Many other type of brushes that can be used for different effects, below is a list of these:
o Round: Long closely arranged bristles for detail
o Flat: For spreading paint quickly and evenly over a surface. They will have longer hairs than their Bright counterpart.
o Bright: Flat brushes with short stiff bristles, good for driving paint into the weave of a canvas in thinner paint applications, as well as thicker painting styles like impasto work.
o Filbert: Flat brushes with domed ends. They allow good coverage and the ability to perform some detail work.
o Fan: For blending broad areas of paint.
o Angle: Like the Filbert, these are versatile and can be applied in both general painting application as well as some detail work.
o Mop: A larger format brush with a rounded edge for broad soft paint application as well as for getting thinner glazes over existing drying layers of paint without damaging lower layers.
o Rigger: Round brushes with longish hairs, traditionally used for painting the rigging in pictures of ships. They are useful for fine lines and are versatile for both oils and watercolors.
Artists’ brushes are most commonly categorized by type and by shape.
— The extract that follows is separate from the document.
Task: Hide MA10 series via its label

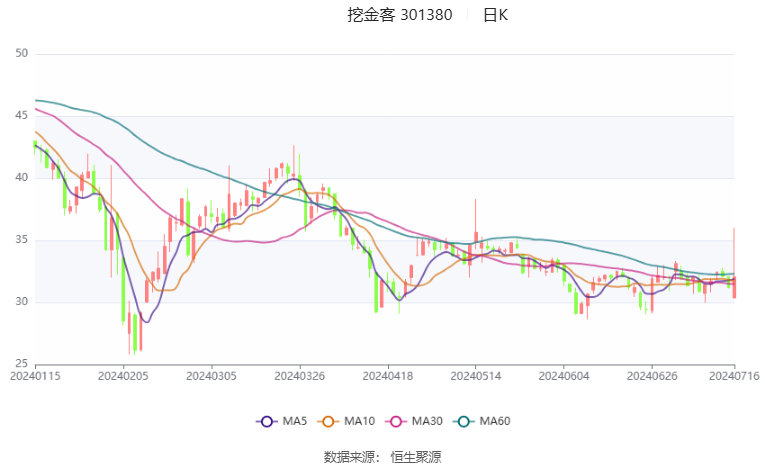Action: tap(360, 421)
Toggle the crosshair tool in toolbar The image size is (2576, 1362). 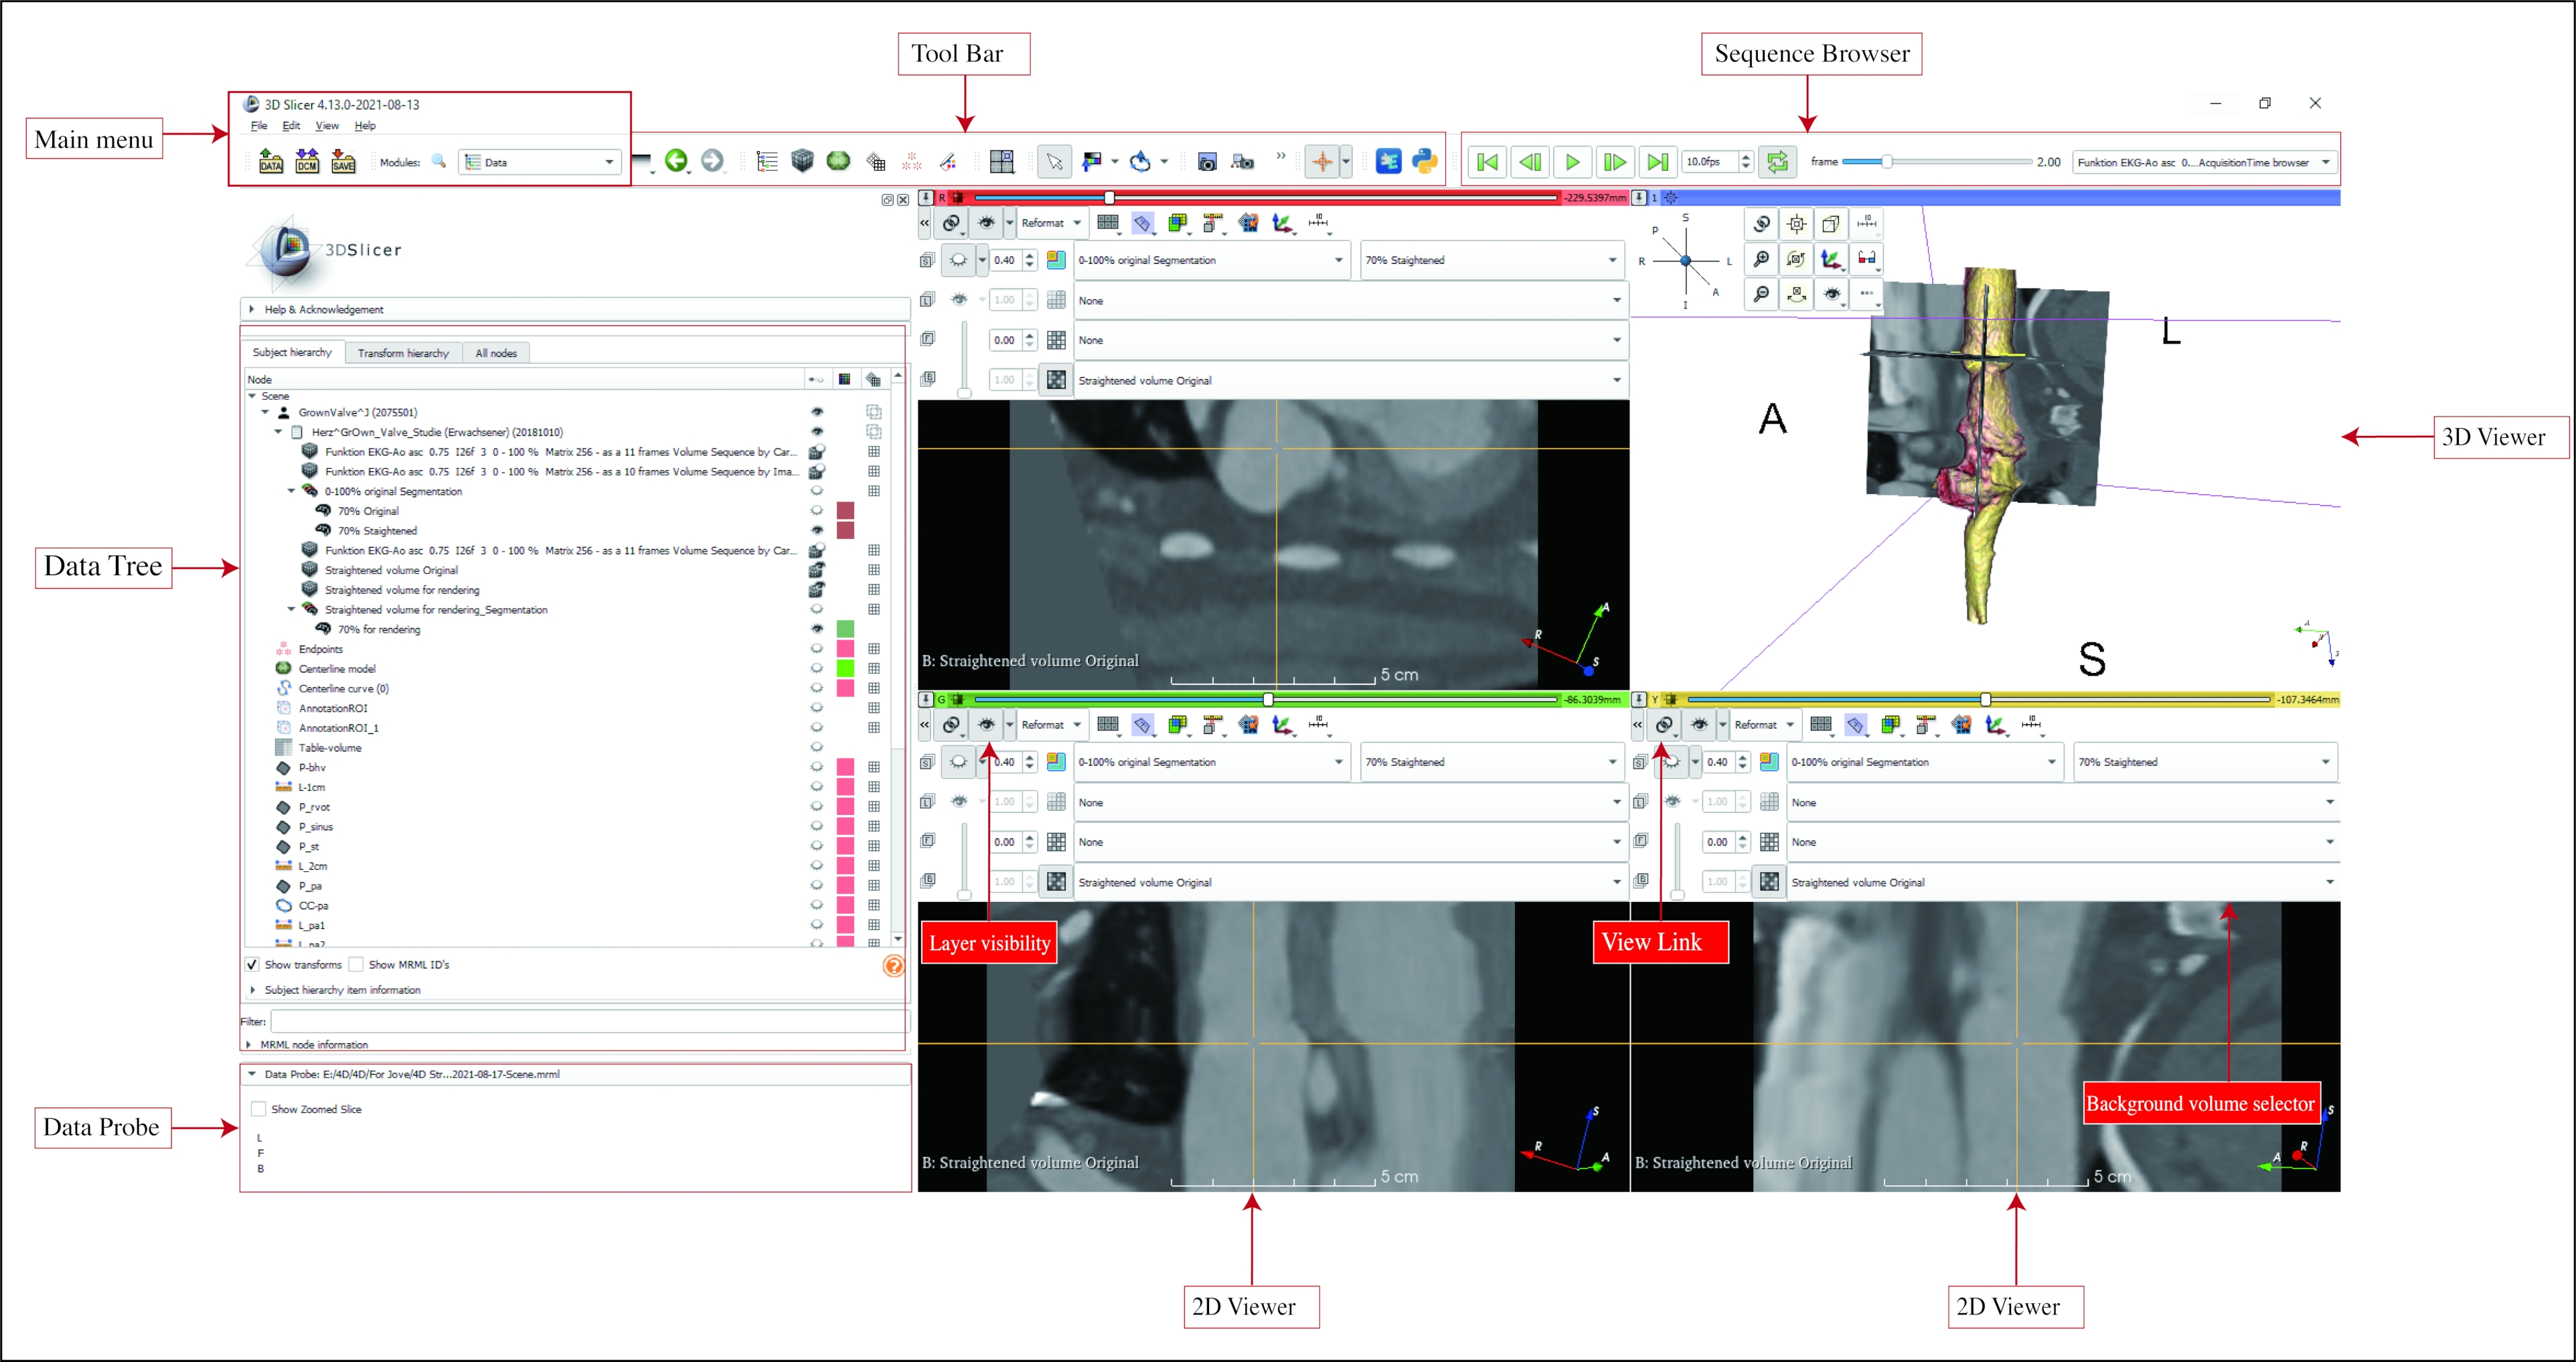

Types include: watercolor brushes which are usually made of sable, synthetic sable or nylon; oil painting brushes which are usually made of sable or bristle; and acrylic brushes which are almost entirely nylon or synthetic. Turpentine or thinners used in oil painting can destroy some types of synthetic brushes. However, innovations in synthetic bristle technology have produced solvent resistant synthetic bristles suitable for use in all media. Natural hair, squirrel, badger or sable are used by watercolorists due to their superior ability to absorb and hold water.
Bristles may be natural — either soft hair or hog bristle — or synthetic.
Soft hair brushes are made from Kolinsky sable or ox hair (sabeline); or more rarely, squirrel, pony, goat, mongoose or badger. Cheaper hair is sometimes called camel hair, although it does not come from camels.
Hog bristle (often called china bristle or Chunking bristle) is stiffer and stronger than soft hair. It may be bleached or unbleached.
Synthetic bristles are made of special multi-diameter extruded nylon filament.
Artists’ brush handles are commonly wooden but can also be made of molded plastic. Many mass-produced handles are made of unfinished raw wood; better quality handles are of seasoned hardwood. The wood is sealed and lacquered to give the handle a high-gloss, waterproof finish that reduces soiling and swelling.
Metal ferrules may be of aluminum, nickel, copper, or nickel-plated steel. Quill ferrules are also found: these give a different “feel” to the brush. The top of the range brushes, however, usually have ferrules made from transparent plastic tightened in place by thin wire.
When shopping for a brush look at what you are buying, who made the brush, and honestly the cost of the brush. Many larger art stores have a large selection of brushes of all types.
Kolinsky Sable: This is the top of the line, premier natural hair for watercolor artists. They love it because it is soft, points well and carries tons of color. (This is helpful for artists so they don’t have to continually go back to the palette to recharge their paintbrush.) When you paint with Kolinsky sable watercolor brushes you can just paint, and paint, and paint. Kolinsky is actually the tail hair from male sables from the Siberian region of the former Soviet Union. Male animals generally have thicker hair than females and sables raised in this cold environment have even thicker and stronger hair.
Red Sable, Black Sable (a.k.a. Fitch): Red or Black sable is a natural hair that is also derived from sables, but not necessarily the hardiest ones. Red and Black sable brushes have many of the same characteristics as Kolinsky, but not as pronounced a performance.
Squirrel: Many times you need to visualize what each hair will look like to understand how it will perform. A squirrel hair watercolor brush is very absorbent, probably the most absorbent that you will find. It is also very soft-bordering on floppy. Bit, if you have a soft, very organic painting style and love creating large washes of color in your art, then a squirrel hair watercolor paint brush may be for you.
Ox: Ox Hair is pretty coarse and is great for oil or acrylics because it can handle t he punushment. It is often dyed to make it more forgiving and softer.
Goat: Goat hair is pretty soft, pretty absorbant and generally used in Oriental brushes. It isn’t the most durable of hairs and does require some care to have it last for several years.
Mongoose: Also a favorite amoung oil and acrylic painters because of its durability along with its forgiving feel. It is much less coarse than regual bristle and makes for a much softer brush.